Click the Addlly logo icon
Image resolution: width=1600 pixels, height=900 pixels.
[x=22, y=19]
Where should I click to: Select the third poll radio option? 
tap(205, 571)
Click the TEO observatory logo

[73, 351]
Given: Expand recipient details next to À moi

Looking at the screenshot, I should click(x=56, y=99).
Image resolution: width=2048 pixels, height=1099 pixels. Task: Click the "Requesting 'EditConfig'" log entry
——
• THE EXERCISE:
Turn the records above into a JSON list of strings, with one string for each line and no entries for blank lines.

• REPLY TO THE TASK:
[
  "Click the Addlly logo icon",
  "Image resolution: width=1600 pixels, height=900 pixels.",
  "[x=22, y=19]",
  "Where should I click to: Select the third poll radio option? ",
  "tap(205, 571)",
  "Click the TEO observatory logo",
  "[73, 351]",
  "Given: Expand recipient details next to À moi",
  "Looking at the screenshot, I should click(x=56, y=99).",
  "Image resolution: width=2048 pixels, height=1099 pixels. Task: Click the \"Requesting 'EditConfig'\" log entry"
]